// the find
tokio-rs/tokio
A runtime for writing reliable asynchronous applications with Rust. Provides I/O, networking, scheduling, timers, ...
Tokio is the de facto async runtime for Rust — if you're writing a network service, CLI tool, or anything async in Rust, you're almost certainly using it. It provides the scheduler, I/O reactor, and async-aware primitives (channels, timers, locks) that Rust's async/await syntax requires but doesn't include. This is infrastructure, not a framework.
Work-stealing scheduler with genuine performance — the benchmarks in the repo are real and the numbers hold up in production. The ecosystem is unusually coherent: axum, hyper, tonic, tower, tracing all come from the same org and are designed to compose. LTS release policy with documented backport windows (1.47.x until Sept 2026, 1.51.x until March 2027) means you can pin a minor version and get security fixes without chasing releases. loom integration for testing concurrent code is genuinely rare — most async runtimes leave concurrency correctness testing entirely to you.

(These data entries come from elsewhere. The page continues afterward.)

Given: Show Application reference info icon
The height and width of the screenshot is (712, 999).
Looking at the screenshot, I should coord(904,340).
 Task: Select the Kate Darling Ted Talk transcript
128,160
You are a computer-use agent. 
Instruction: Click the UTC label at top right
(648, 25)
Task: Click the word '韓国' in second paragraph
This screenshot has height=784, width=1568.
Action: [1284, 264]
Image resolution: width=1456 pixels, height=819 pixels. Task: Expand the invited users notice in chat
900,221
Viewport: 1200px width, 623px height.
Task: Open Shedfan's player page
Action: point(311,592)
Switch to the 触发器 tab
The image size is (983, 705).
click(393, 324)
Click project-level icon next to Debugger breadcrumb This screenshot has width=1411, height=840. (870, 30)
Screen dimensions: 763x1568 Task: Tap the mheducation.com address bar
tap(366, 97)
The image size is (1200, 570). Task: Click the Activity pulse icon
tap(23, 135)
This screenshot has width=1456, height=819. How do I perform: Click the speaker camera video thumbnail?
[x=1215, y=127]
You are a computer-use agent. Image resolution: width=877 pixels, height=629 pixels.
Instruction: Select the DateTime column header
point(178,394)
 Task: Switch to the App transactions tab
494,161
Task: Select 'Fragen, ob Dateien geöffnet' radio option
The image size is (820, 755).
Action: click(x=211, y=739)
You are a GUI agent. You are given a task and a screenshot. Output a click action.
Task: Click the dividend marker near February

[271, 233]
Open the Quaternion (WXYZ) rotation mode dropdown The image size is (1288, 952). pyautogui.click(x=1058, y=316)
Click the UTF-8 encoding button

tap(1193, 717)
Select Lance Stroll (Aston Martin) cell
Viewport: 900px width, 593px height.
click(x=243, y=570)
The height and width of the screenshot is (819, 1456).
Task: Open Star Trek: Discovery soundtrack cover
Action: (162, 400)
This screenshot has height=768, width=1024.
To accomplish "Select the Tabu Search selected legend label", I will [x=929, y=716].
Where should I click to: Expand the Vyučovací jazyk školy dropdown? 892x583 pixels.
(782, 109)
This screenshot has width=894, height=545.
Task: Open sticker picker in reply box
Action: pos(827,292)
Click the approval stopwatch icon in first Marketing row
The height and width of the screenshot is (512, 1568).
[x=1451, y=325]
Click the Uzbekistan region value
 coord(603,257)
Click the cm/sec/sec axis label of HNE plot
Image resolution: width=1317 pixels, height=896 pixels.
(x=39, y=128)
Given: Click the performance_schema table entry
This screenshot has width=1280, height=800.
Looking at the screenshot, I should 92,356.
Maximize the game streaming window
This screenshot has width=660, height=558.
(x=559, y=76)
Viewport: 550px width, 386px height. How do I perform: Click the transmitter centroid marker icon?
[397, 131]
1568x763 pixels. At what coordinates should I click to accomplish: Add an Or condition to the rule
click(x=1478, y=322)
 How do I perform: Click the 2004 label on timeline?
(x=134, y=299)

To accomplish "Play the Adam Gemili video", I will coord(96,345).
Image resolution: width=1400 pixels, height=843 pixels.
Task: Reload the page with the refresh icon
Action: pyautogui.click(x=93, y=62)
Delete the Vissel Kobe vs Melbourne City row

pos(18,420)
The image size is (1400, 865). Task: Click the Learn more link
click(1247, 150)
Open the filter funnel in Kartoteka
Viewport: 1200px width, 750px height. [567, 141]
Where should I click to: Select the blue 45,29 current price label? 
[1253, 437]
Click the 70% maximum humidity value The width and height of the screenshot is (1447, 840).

The learning cliff around cancellation is steep and poorly surfaced: dropping a future cancels it silently, which interacts badly with any code that assumes cleanup runs. tokio-util's CancellationToken helps, but it's in a separate crate and not prominently documented as the answer. The feature flag system (`features = ["full"]` vs individual flags) is footgun territory — binary size and compile times balloon if you don't audit it, and the docs don't warn you clearly enough. io_uring support exists but is opt-in, experimental, and Linux-only with no clear graduation path. The multi-crate workspace (tokio, tokio-util, tokio-stream, tokio-macros) means you often need to add multiple dependencies and match versions manually — there's no single meta-crate.